U.S. Court of Appeals for the Fifth Circuit, 2009

United States v. Mondragon

United States v. Mondragon
U.S. Court of Appeals for the Fifth Circuit · Decided August 14, 2009 · Higginbotham, Clement, Southwick
340 F. App'x 963

United States v. Mondragon

Opinion

PER CURIAM: *

Oscar Mondragon appeals the 180-month sentence imposed following his guilty plea conviction of conspiracy to hold persons in a condition of peonage and to knowingly recruit, harbor, transport, provide, and obtain persons for labor and services, and conspiracy to recruit aliens to enter the United States illegally and to transport and harbor those aliens for purposes of financial gain. Mondragon con *964 tends that the district court erred by not giving him a sentence proportionate to the 109-month sentence received by a co-defendant who was given a substantial assistance departure pursuant to U.S.S.G. § 5K1.1. He also argues that this Court should not apply a presumption of reasonableness to his within-guidelines sentence because of this disparity.

We review sentences for reasonableness, first determining whether the sentence is procedurally sound, then considering whether the sentence is substantively reasonable under an abuse of discretion standard. 1 Mondragon, however, failed to raise the current objections to his sentence at sentencing; therefore, our review is limited to plain error. 2

In United States v. Duhon, 3 this Court held that the district court erred by considering the sentencing disparity between Duhon and his co-defendant when that disparity existed because the co-defendant received a downward departure for providing substantial assistance to the government. Here, Mondragon’s attorney recognized at sentencing that Mondragon “wasn’t in a position to provide [the government] information that would wan-ant a downward departure.” His co-defendant, however, was in that position and did assist the government. “Disparity in sentences between a defendant who provided substantial assistance and one who provided no assistance ... is not unwarranted.” 4 There was no plain error in calculating Mondragon’s guideline sentence.

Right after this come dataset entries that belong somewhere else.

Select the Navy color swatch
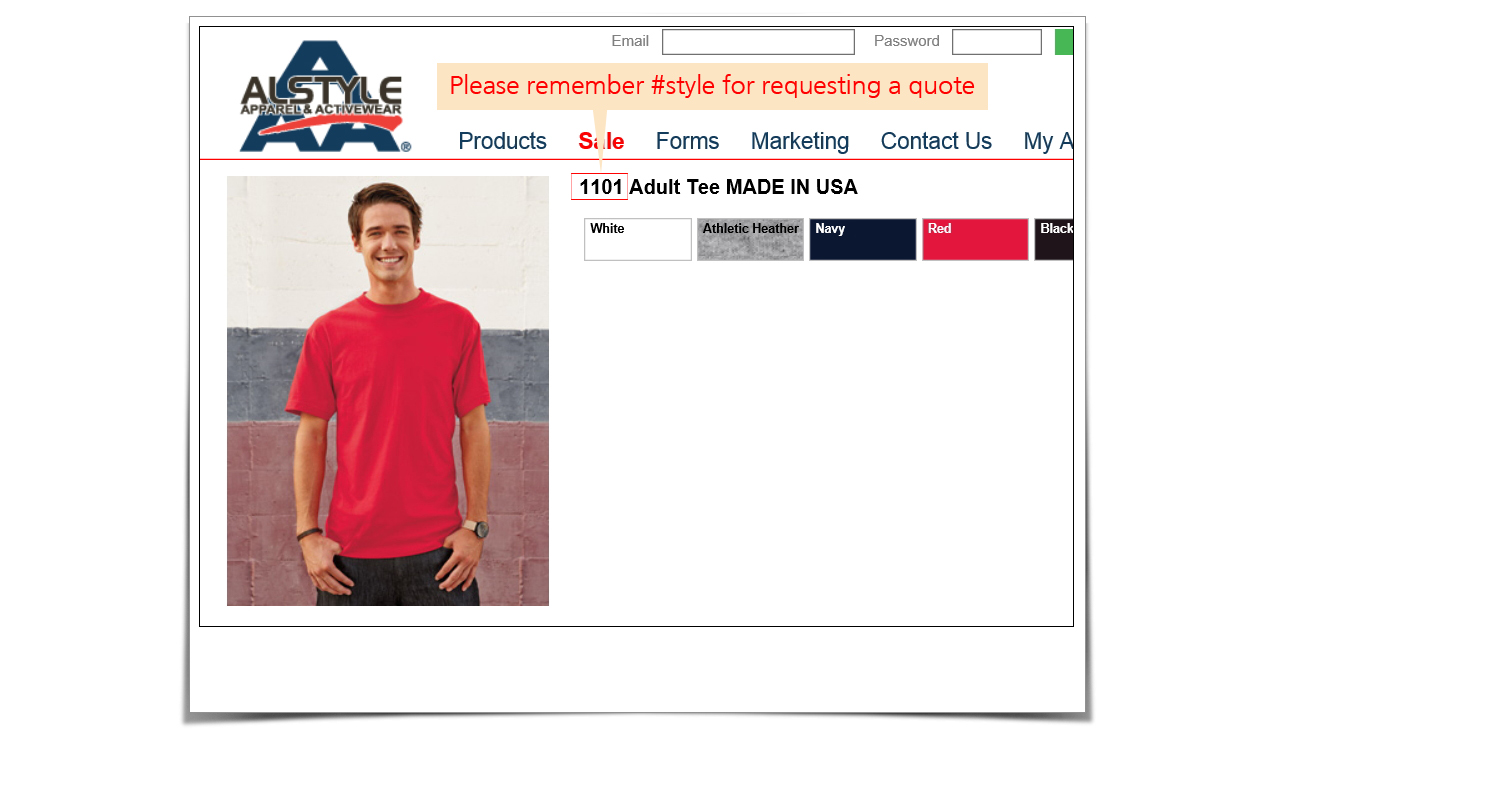 863,240
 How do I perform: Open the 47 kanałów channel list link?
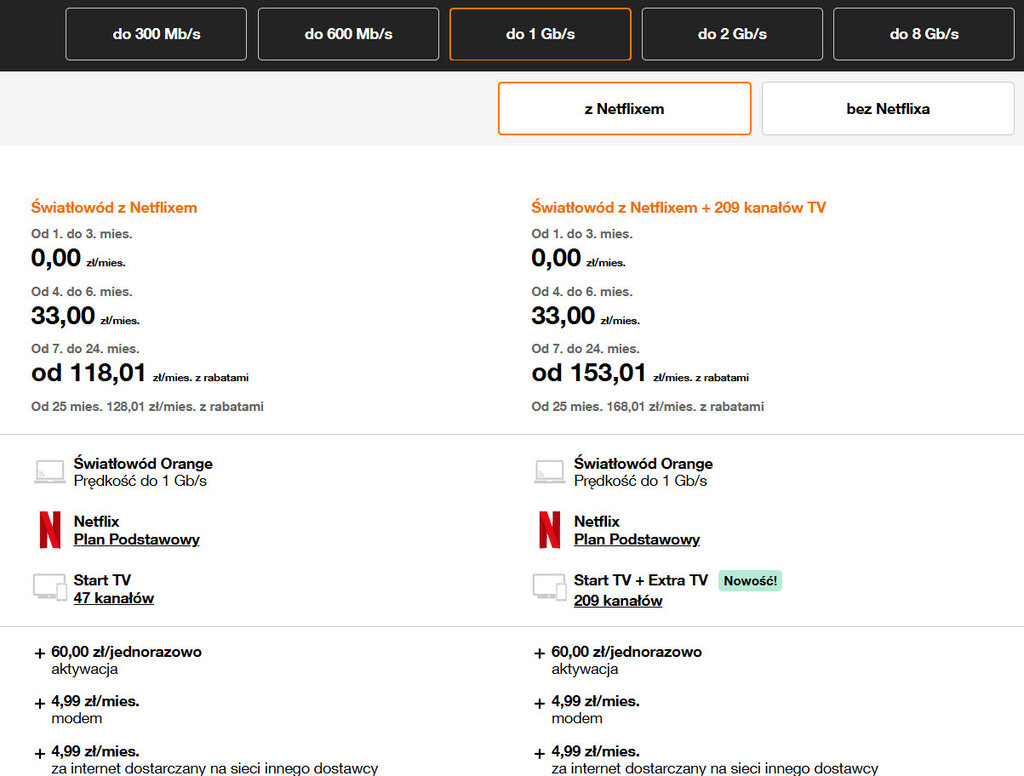point(113,598)
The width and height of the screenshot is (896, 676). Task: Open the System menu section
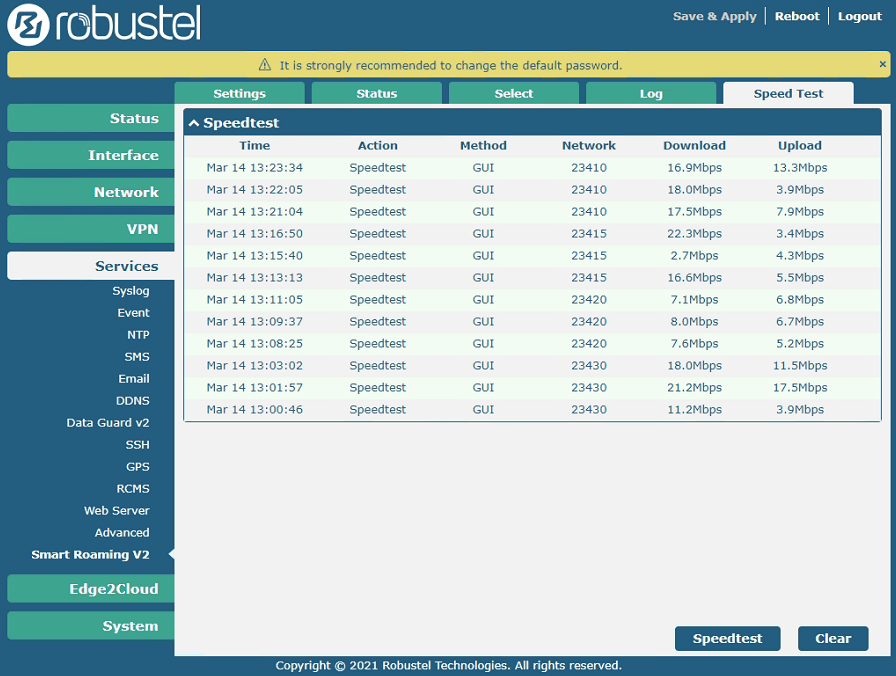point(91,626)
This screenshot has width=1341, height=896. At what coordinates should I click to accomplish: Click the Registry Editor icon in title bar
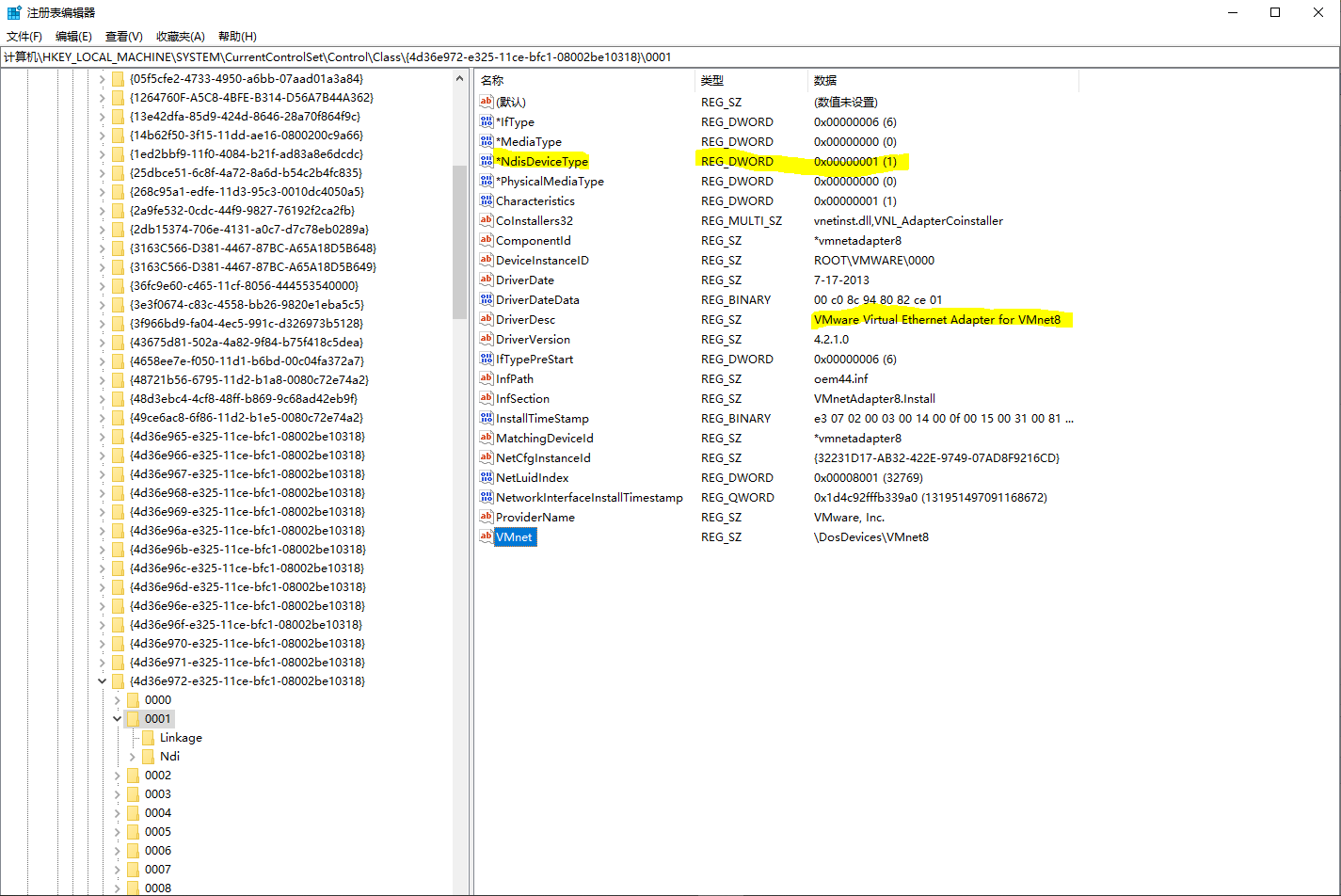tap(13, 11)
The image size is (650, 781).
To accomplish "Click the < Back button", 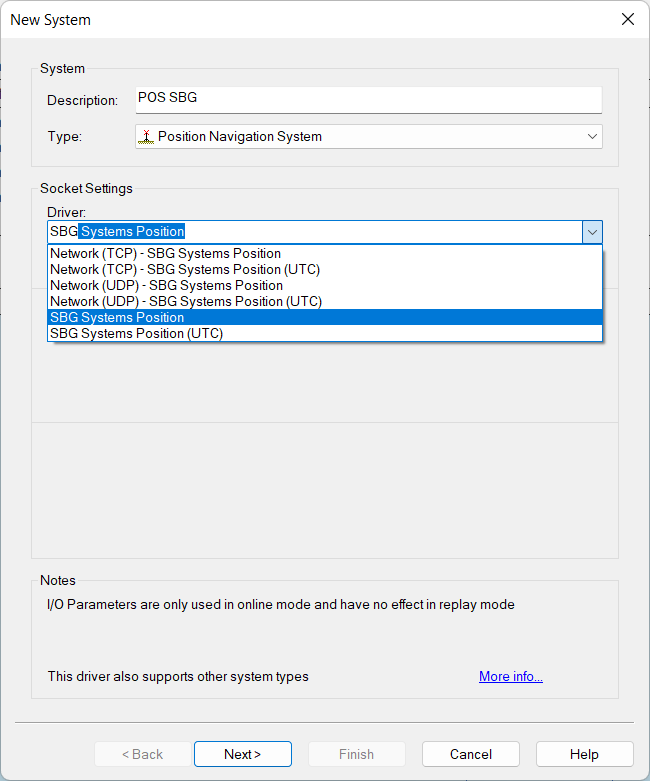I will tap(142, 754).
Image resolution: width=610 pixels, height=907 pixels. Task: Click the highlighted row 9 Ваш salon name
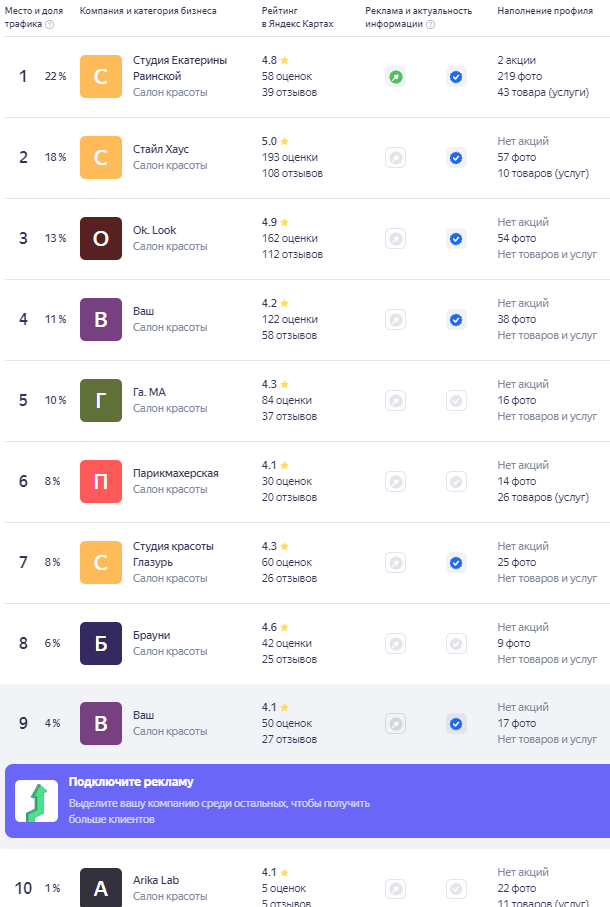pyautogui.click(x=143, y=716)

The district court’s comments show that it gave careful consideration to the presen-tence report, the nature and circumstances of the offense, and the arguments of counsel. It found no reason to depart from the guidelines. Mondragon has not shown any reason that the sentence is unreasonable, only arguing that his sentence is disparate from his co-defendant’s, an argument foreclosed by Duhon.

AFFIRMED.

*

Pursuant to 5th Cir. R. 47.5, the court has determined that this opinion should not be published and is not precedent except under the limited circumstances set forth in 5th Cir. R. 47.5.4.

1

. U.S. v. Armstrong, 550 F.3d 382, 404 (5th Cir. 2008).

2

. U.S. v. Mondragon-Santiago, 564 F.3d 357, 361 (5th Cir. 2009).

3

. 541 F.3d 391, 397 (5th Cir. 2008).

4

. Id. (quoting U.S. v. Gallegos, 480 F.3d 856, 859 (8th Cir. 2007)).